Buryl Red’s and Doreen Ringer Ross’s acts of good will are examples I carry with me every day.  Those moments were turning points in my career.  And I learned, and re-learned, that nobody can do this alone.  We need help to move forward in life.  Now, as an educator, a mentor, and an experienced composer, I pass on Buryl’s and Doreen’s generosity to the next generation, and try, when I can, to go that extra kilometer for those who need it.  I know that such a gift is priceless.

Nobody can do this alone.

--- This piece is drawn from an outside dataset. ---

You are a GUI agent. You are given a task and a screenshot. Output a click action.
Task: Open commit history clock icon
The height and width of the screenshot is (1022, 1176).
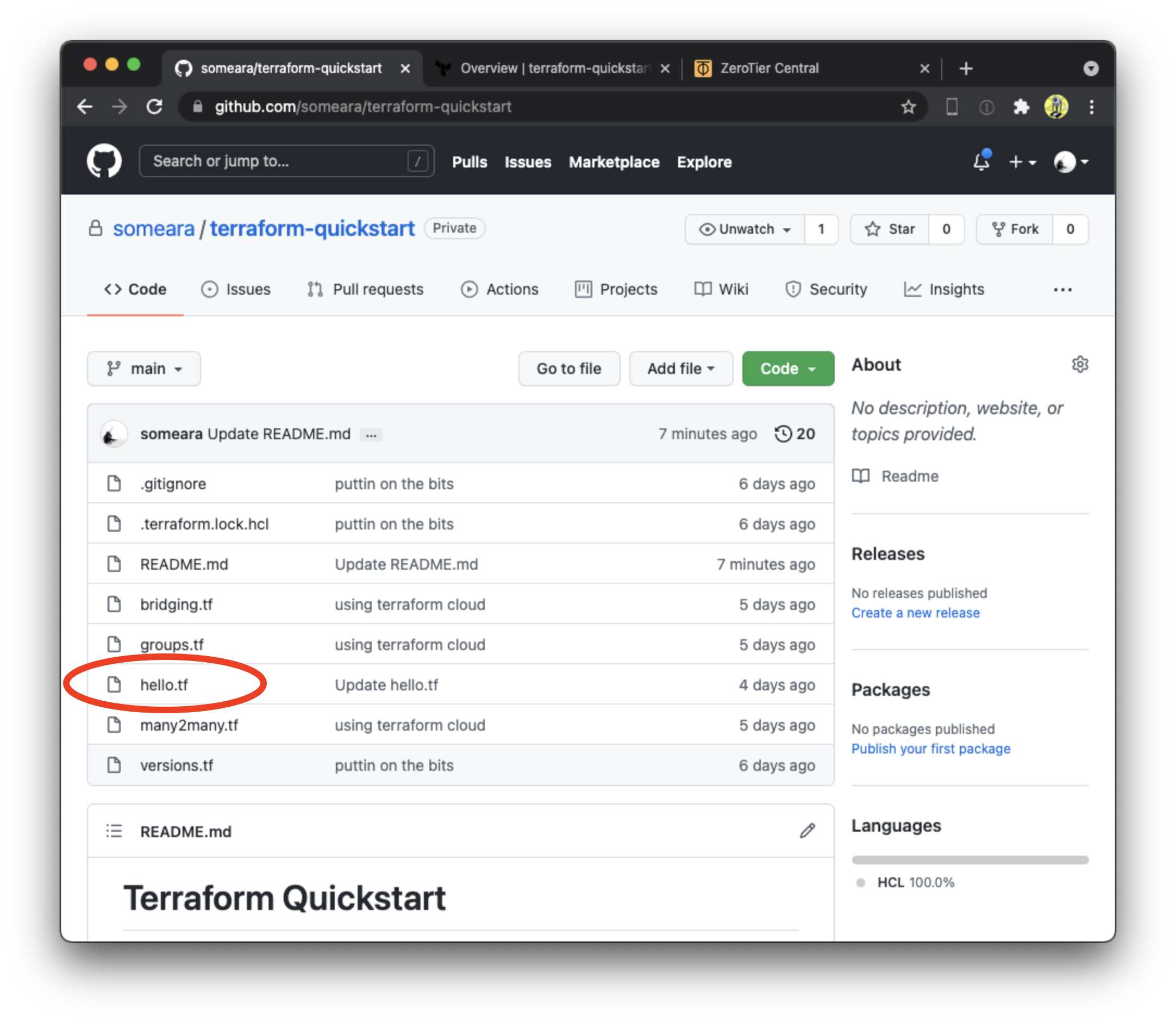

We need help to move forward in life.

I found, over time, that composing for film is as personally rewarding as writing concert music, although film music has definite unique challenges.  You have to have strong studio skills for film music jobs, including being able to sing or demonstrate your intentions to players, if, for some reason, they’re not apprehending its intent on the written page.  (Or, if they don’t read music.)  It’s helpful to have lots of harmonic, metric, and rhythmic tools in your toolbox; a delicate and unerring sense of timing; and the ability to adjust to the demands of multiple styles.

One example: in 2000, the director Geoffrey Nauffts asked me to quickly score the opening to his short film Baby Steps, starring him and Kathy Bates.  The directive: a funny, slightly Latino version of the James Bond theme. (Thanks to the amazing violinist Todd Reynolds and extraordinary sax player Andrew Sterman):

At its best, film music transcends any distinction between genres.

I once mentioned to the composer Michael Giacchino, who I met while sitting in on a scoring session for the TV show Lost, that while the form of concert music is self-generating, in that a composition develops out of its own materials, the form of film music is governed by the structure of the film itself.  “Yeah,” he answered, “but the best thing is when it can do both.” And I agree. While there may be formal differences between film and concert music, the challenge of film music is to make it work as music.  As Giacchino said, at its best, film music transcends any distinction between genres.  From Bernard Herrmann’s 1958 score to Vertigo, whose bitonal opening arpeggios in contrary motion, with polymetric texture, pre-date minimalism by years, to Mica Levi’s layered electric viola clusters in 2013’s Under The Skin, film music is a place where unique musical juxtapositions have a home.  And I have found that it is a place where I can do what I love, getting my music played, recorded, and heard by many in the process.